=== Section Start ===

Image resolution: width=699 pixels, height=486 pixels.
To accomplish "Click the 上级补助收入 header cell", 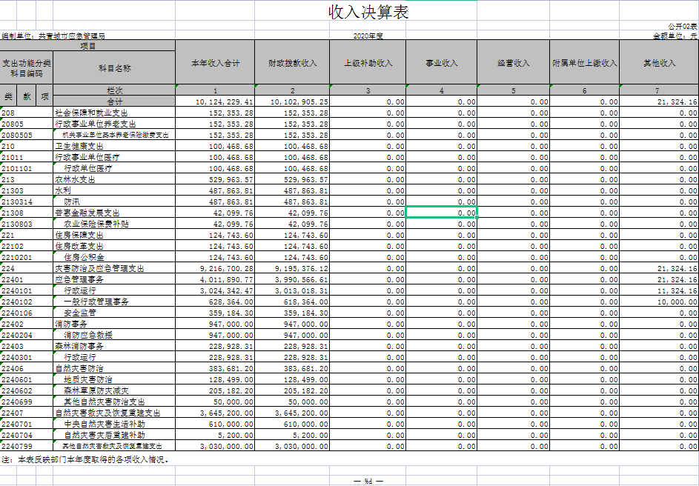I will [368, 63].
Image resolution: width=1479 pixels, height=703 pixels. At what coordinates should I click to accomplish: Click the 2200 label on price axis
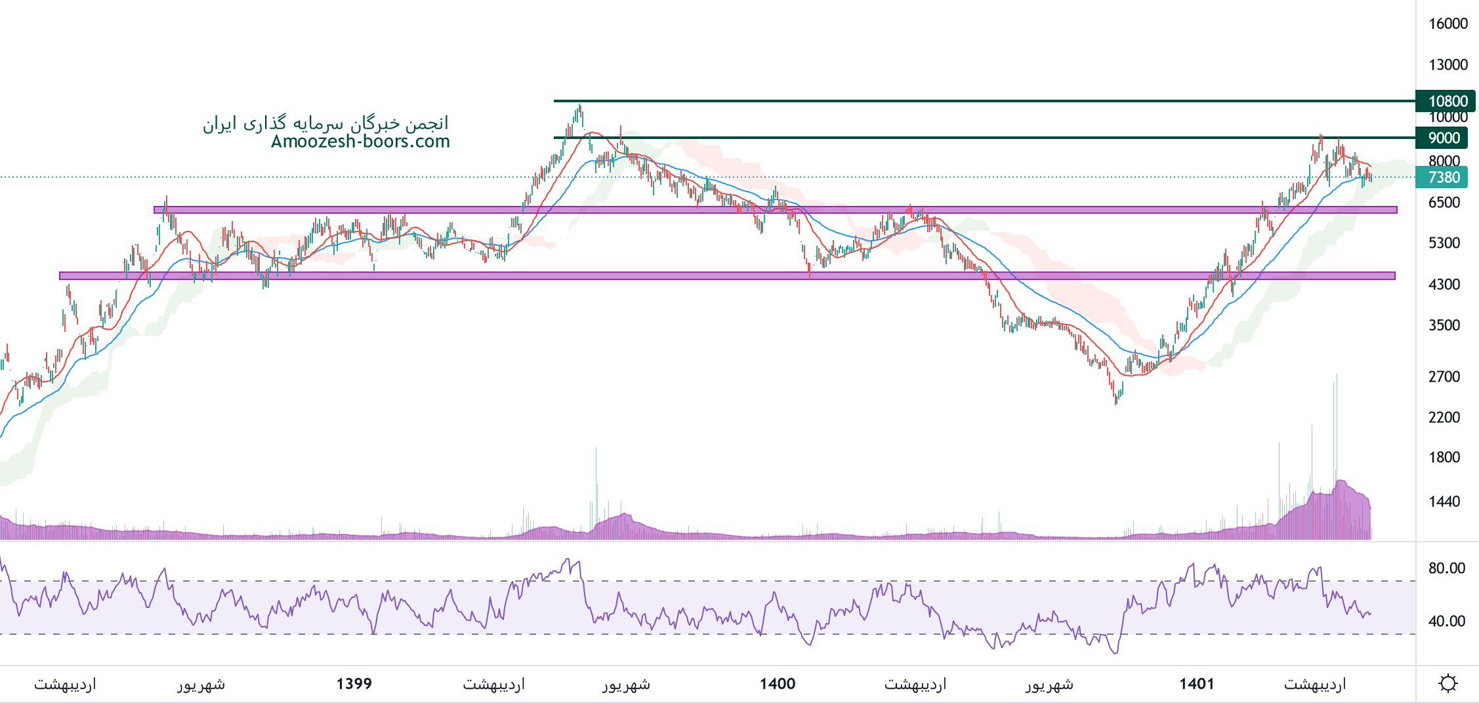coord(1444,417)
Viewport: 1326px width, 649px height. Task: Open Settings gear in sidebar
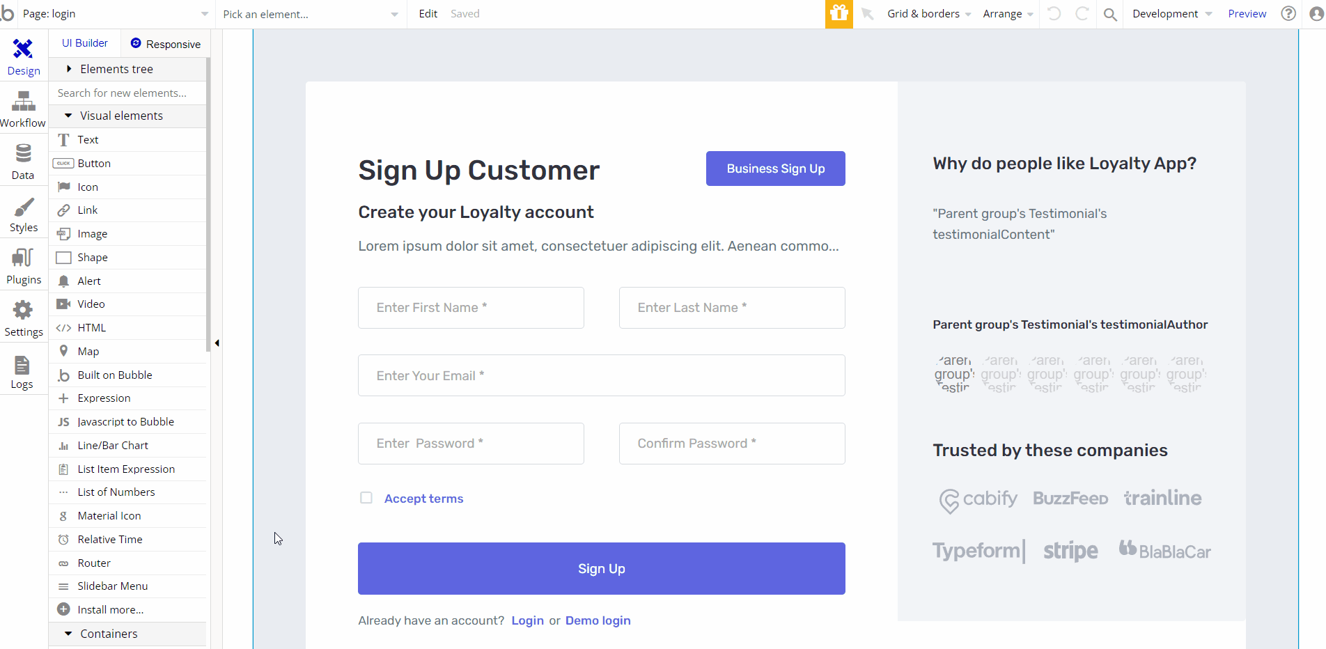23,311
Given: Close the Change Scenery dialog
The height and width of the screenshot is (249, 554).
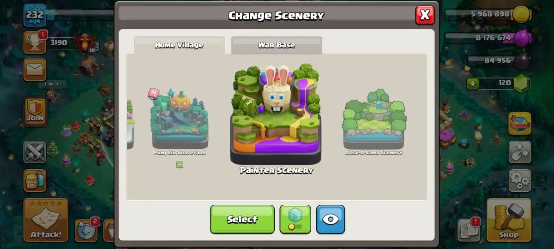Looking at the screenshot, I should click(x=425, y=15).
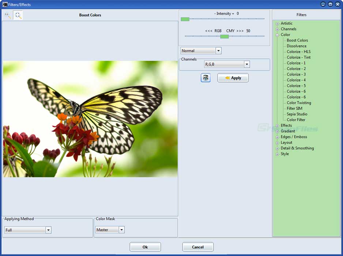Expand the Detail & Smoothing category
The height and width of the screenshot is (256, 343).
tap(277, 148)
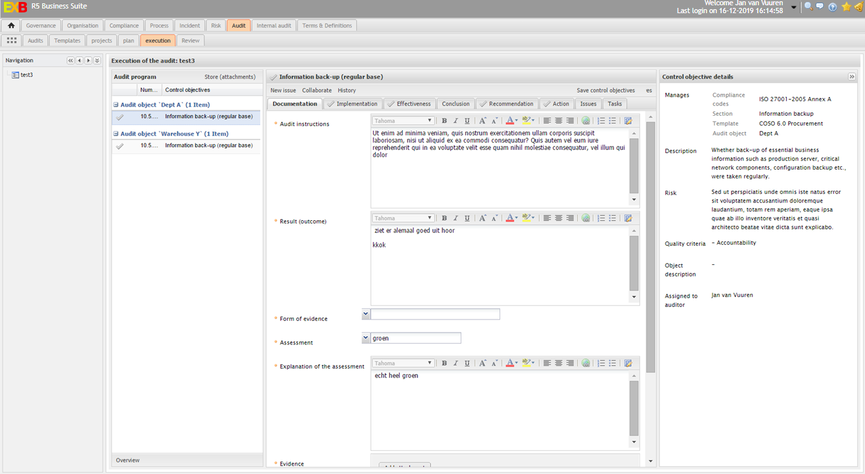Open the Assessment dropdown arrow
865x474 pixels.
click(365, 338)
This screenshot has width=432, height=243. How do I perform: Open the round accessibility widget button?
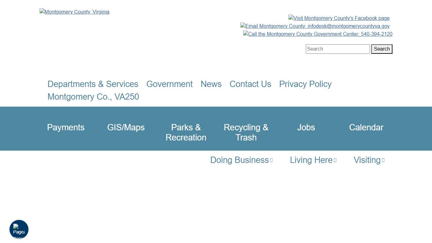[19, 229]
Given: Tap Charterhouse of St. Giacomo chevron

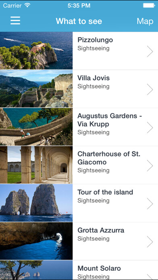Looking at the screenshot, I should [x=150, y=165].
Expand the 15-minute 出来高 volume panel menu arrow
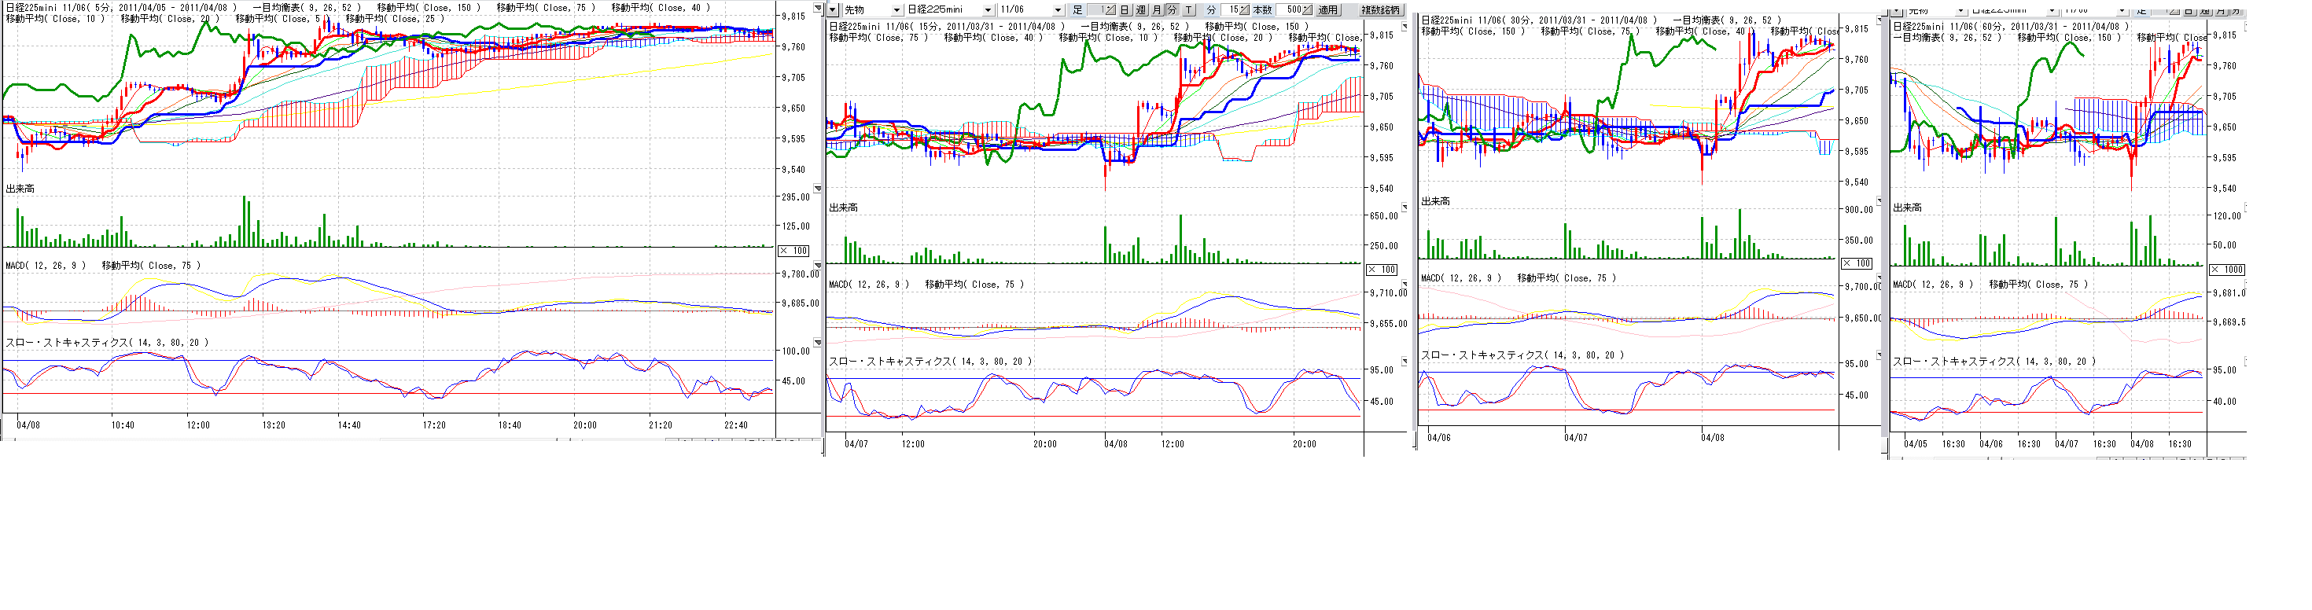 click(1405, 207)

=== Section End ===

Restate the lines above from the one containing "Image resolution: width=1479" through the one containing "Given: Close the Change Scenery dialog", inclusive, exactly and without pictures.

RESPONSE —
Image resolution: width=1479 pixels, height=703 pixels. At what coordinates should I click to accomplish: Click the 2200 label on price axis
coord(1444,417)
Viewport: 1326px width, 649px height. Task: Open Settings gear in sidebar
23,311
Given: Close the Change Scenery dialog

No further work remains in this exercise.